By embedding DeepSee.ai into its infrastructure, Altaira can offer clients real-time data transparency, deeper analytical precision, and accelerated decision-making. These attributes are increasingly critical as firms navigate rising investor demands around reporting, risk oversight, and execution agility.
What is the broader outlook for AI-driven fund operations in private capital markets?
The Altaira–DeepSee.ai collaboration is emblematic of a broader institutional shift: AI in fund operations is moving from experimental pilots to essential infrastructure. With generative AI capabilities becoming more explainable, compliant, and tailored to sector-specific use cases, private capital managers are beginning to treat AI not as an option—but as a baseline requirement.

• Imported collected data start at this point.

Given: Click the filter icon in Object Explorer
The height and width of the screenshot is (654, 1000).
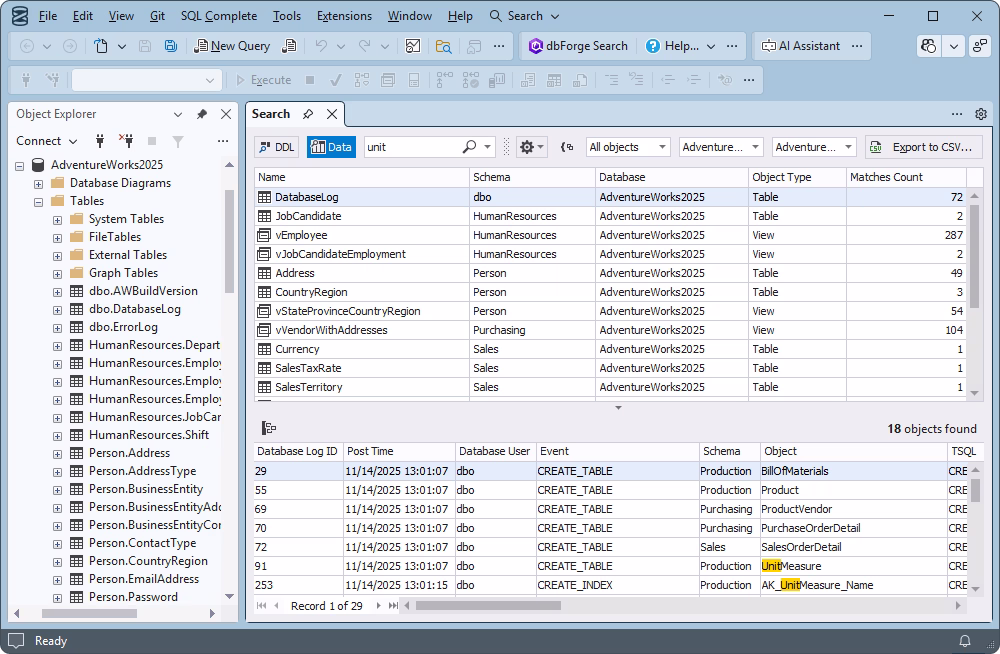Looking at the screenshot, I should [x=177, y=141].
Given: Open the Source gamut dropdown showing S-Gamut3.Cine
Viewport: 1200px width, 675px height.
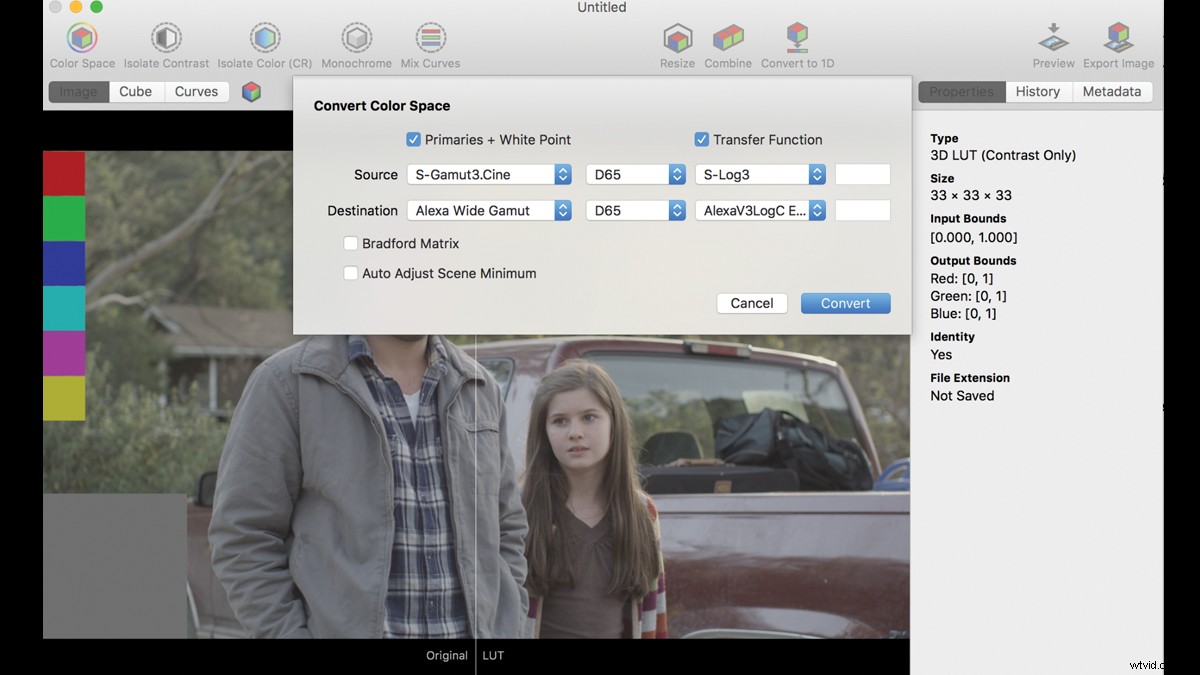Looking at the screenshot, I should 488,173.
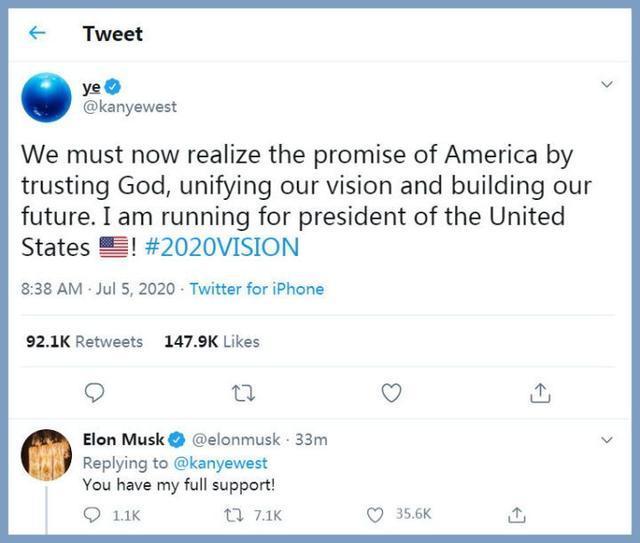The image size is (640, 543).
Task: Like Elon Musk's reply
Action: tap(375, 514)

Market analysts expect increased adoption of agentic AI in areas such as shadow NAV reconciliation, side letter enforcement, ESG data capture, and scenario analysis. These functions are increasingly standard expectations from institutional LPs, who seek fund managers capable of agile reporting and high-fidelity control environments.
Altaira’s model offers a near-term blueprint for AI-native operations that are investor-aligned and execution-scalable. The firm’s ability to co-create automation modules with DeepSee.ai ensures a faster path to innovation while keeping regulatory and fiduciary obligations intact.
Over the medium term, Altaira expects its platform to serve as a differentiated edge for mid-sized and emerging managers that lack in-house engineering or AI product development capacity.
As more fund managers look to signal operational excellence, platforms like Altaira—with embedded agentic AI and co-sourced delivery—are well positioned to capture new growth in a fiercely competitive allocation landscape.